No quesito gastronomia, uma cafeteria, um restaurante (o Cabruca, da chef Senae Mattos), um bar de drinks e até uma sorveteria (onde a estrela é o cacuí, espécie de sorbet de mel de cacau com nibs) contemplam todas refeições do dia, do café da manhã ao happy hour, jantar e brunch aos finais de semana. À mesa, ingredientes e pratos da Bahia – como o pão delícia e o bolinho de estudante – e do Brasil, muitos dos quais usam e abusam de várias partes do cacau, a exemplo do mignon com crosta de nibs. E várias sobremesas chocolatudas, como era de se esperar.

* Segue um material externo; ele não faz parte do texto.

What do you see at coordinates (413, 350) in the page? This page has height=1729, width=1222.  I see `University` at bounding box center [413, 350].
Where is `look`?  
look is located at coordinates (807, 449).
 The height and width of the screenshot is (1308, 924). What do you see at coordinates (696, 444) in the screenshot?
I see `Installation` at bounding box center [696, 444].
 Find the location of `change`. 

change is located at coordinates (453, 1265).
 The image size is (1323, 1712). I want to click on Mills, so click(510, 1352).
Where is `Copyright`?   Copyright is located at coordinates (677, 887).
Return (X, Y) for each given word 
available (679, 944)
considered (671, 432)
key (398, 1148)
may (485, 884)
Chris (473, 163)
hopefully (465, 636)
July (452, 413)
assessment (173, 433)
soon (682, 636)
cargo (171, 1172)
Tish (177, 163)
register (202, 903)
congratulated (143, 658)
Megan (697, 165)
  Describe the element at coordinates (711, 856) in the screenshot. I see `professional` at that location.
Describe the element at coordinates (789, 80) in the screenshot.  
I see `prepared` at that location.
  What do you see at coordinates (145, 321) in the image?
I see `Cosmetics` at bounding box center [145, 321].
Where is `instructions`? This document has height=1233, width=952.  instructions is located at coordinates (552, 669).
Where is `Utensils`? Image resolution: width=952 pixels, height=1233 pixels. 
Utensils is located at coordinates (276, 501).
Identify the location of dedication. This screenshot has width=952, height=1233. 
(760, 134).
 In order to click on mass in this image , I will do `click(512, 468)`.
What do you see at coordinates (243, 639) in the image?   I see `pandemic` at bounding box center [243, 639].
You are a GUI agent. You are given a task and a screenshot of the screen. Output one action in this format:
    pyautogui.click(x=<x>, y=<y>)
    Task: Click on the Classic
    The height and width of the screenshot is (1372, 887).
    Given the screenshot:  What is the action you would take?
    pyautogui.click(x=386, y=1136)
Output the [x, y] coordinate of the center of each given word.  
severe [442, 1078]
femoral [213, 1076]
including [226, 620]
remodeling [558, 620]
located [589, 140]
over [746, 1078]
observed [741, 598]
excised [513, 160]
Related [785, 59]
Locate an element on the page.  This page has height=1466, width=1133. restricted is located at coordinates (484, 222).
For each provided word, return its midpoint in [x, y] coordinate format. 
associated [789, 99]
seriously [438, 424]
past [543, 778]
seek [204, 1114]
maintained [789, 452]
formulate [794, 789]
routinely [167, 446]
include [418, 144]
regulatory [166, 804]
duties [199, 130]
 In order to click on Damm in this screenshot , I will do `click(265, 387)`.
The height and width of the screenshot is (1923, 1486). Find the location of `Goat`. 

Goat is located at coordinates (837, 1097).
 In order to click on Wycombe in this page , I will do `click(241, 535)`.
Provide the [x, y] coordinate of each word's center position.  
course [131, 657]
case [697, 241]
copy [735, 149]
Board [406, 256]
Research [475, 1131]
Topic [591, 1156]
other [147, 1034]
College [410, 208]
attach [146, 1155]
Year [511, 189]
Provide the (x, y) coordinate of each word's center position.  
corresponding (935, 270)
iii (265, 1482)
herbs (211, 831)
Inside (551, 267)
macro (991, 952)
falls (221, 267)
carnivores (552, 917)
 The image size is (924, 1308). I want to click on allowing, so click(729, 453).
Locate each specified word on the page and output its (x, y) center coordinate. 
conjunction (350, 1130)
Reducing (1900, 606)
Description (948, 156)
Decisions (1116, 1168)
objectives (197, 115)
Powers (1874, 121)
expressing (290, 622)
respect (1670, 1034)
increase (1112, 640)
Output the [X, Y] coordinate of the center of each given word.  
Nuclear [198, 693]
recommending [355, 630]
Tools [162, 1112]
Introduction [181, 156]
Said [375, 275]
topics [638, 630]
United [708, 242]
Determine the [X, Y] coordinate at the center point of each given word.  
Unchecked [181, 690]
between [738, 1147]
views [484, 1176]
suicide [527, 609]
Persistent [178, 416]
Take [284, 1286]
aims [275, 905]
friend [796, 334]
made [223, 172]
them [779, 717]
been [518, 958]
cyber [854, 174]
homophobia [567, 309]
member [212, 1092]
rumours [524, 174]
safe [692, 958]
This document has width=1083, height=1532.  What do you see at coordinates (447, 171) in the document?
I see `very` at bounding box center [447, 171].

“É um espaço que celebra o cacau e o chocolate, mas que também cultua os sabores, a arte e a cultura do país. Nossa intenção é revelar os sabores do Brasil para o brasileiro e para turistas de todo o mundo”, diz Sartoreli.
Além da mini-imersão, também é possível criar sua própria barra. É do gosto do freguês o tipo de chocolate usado e os toppings (como nuts ou cupuaçu cristalizado), junto com uma foto própria para estampar a embalagem.